I don't think I've ever needed to use a full memory barrier.  I might be
using one with hazard pointers, but I can't remember offhand.

>> Where I think store barriers do not cause stores to complete, LL/SC
>> / LOCK is important, because they force a store to complete (the
>> atomic operation) and this in turn forces previously issued store
>> barriers to be honoured (i.e. that the stores before those barriers
>> must now complete, before the LL/SC / LOCK store completes).
> 
> That's because LL/SC or LOCK store often have implicit StoreLoad
> barriers associated with them.  That's true on x86, for example.  But
> it's a dangerous way to think, because they don't always: on ARMv8,
> for example, it's optional.  But this is the crux of the matter: it's
> the StoreLoad barrier that causes all of the previous stores to become
> visible, not the LL/SC or LOCK store.

Right - this is exactly the point were we differ.  I think the barrier
does nothing for completion.  It is only the LL/SC or LOCK which forces
a store, and so forces the previous store barriers to be honoured, which
forces the earlier stores to complete.  This means if the LL/SC or LOCK
is not used, then things are very different to what you'd expect, if it
is thought the barrier itself is forcing completion.

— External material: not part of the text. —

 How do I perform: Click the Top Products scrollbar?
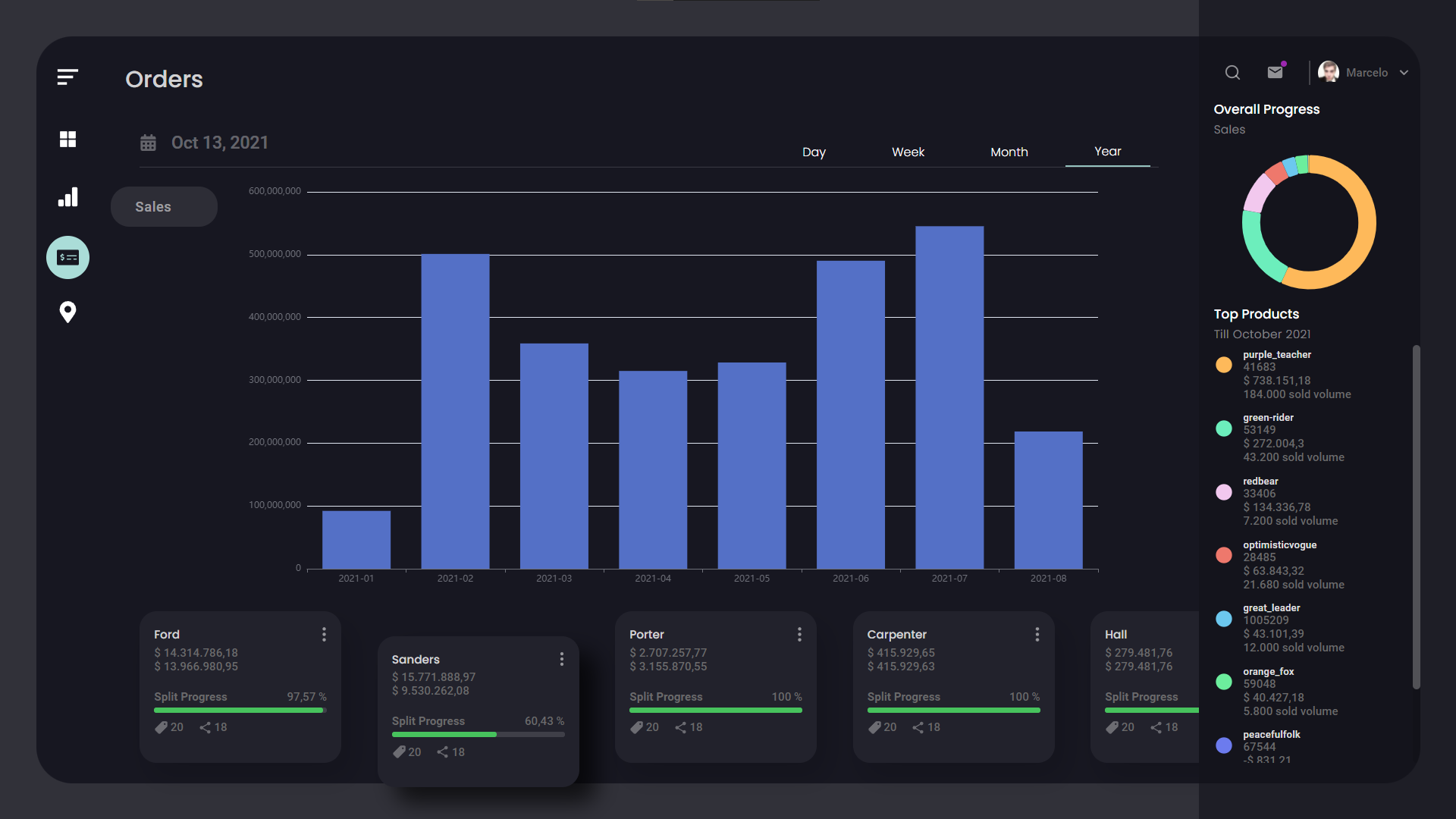click(x=1415, y=516)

The SPARC docs indicate this is so for SPARC - these barriers are not
forcing completion - and although I may be wrong, for I am hardly well
informed about processor platforms, I think it in fact true in general.

I know of *no* platform where the store barrier itself will cause
earlier stores to complete.  (Although we do see for example on SPARC
for example additional barrier types, separate from load/store, which
*do* control completion - the generic, cross-platform way of doing this
being to perform an atomic operation.)

To put it another way; if in thread A, I store to variable A and then
issue a store barrier, and then *later* in thread B I issued a load
barrier and load from A, *I still can fail to read the value written by
thread A*.  This because the store barrier does not cause completion to
occur.

However, if in thread A I stored to A, issued a store barrier, and then
performed an atomic operation (LL/SC or LOCK), the atomic operation
would by forcing a store to complete cause all stores prior to the store
barrier to complete first, which would now finally means when thread B
issued its load barrier, it *would* now see the value written to A by
thread A.

I may be wrong, but I think a *lot* of what is written on-line gets this
wrong.

>> So for me this is how I guarantee other cores will be able to see
>> stores (after those other cores issue a load barrier, of course).
>> Where I think a store barrier does not cause stores to complete, I
>> need a way to cause stores to complete.
> 
> That's a StoreLoad.  I don't know what your processor calls it.  It's
> usually a full barrier.

Yes.  I think of load, store and full barriers.  That paradigm works
over all processors; you need processors with more fine grained control,
such as SPARC, to get more subtlety.